BEML Limited, formerly Bharat Earth Movers Limited, is an Indian public sector undertaking which manufactures a variety of heavy equipment, such as that used for earth moving, railways, transport and mining. It is headquartered in Bangalore. BEML is Asia's second-largest manufacturer of earth moving equipment. Its stock trades on the National Stock Exchange of India under the symbol "BEML", and on the Bombay Stock Exchange under the code "500048".

History
BEML incorporated in 11th May 1964, with the help of the Soviet Union. It was wholly owned by the government and operated by India's Ministry of Defence until 1992, when the government divested 25% of its holdings in the company. The company went for Follow-on Public offer (FPO) and fixed the price band for its FPO between ₹1,020 and ₹1,090. The Government of India had given 'in-principle' approval for strategic disinvestment of BEML Ltd. to the extent of 26% out of the Government shareholding of 54.03% with transfer of management control to strategic buyer.

Manufacturing facilities
BEML has manufacturing plants in Kolar Gold Fields, Bangalore, Mysore and Palakkad. It has numerous regional offices throughout the country. KGF unit is the main unit accounting for the manufacture and assembly of a wide array of earth-moving equipment such as bulldozers and excavators. Railcoaches are made in the Bengaluru complex, and the Mysore facility makes dump trucks and engines of various capacity. On 10 August 2020, Defence Minister Rajnath Singh inaugurated the industrial design centre (IDC) at BEML Bengaluru, aiming to integrate research and development with manufacturing.

Products
BEML manufactures a wide range of products to meet the needs of mining, construction, power, irrigation, fertiliser, cement, steel and rail sectors. The earthmoving equipment includes bulldozers, dump trucks, hydraulic excavators, wheel loaders, rope shovels, walking draglines, motor graders and scrapers.

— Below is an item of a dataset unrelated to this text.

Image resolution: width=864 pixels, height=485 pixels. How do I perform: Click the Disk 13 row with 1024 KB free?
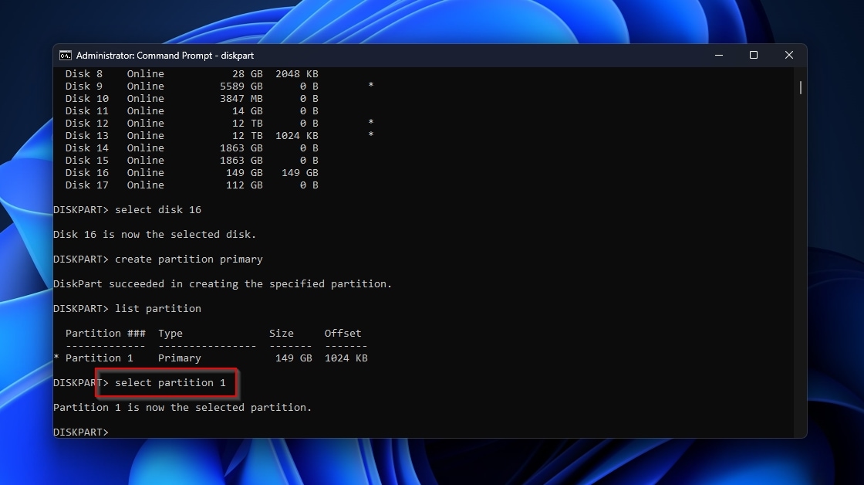(191, 136)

BEML has recently introduced road headers and slide discharge Loaders for underground mining applications. Railway products include integral railcoaches, electric multiple units, rail buses, track-laying equipment and overhead equipment inspection Cars. BEML manufactures heavy-duty trucks and trailers and hydraulic aggregates for the transportation sector.

The company also manufactures high power diesel engines and heavy duty hydraulic aggregates to meet specific customer requirements. The company plans to diversify into varied activities including underground mining equipment, underground storage for petro-products, leasing and financial services and joint ventures abroad.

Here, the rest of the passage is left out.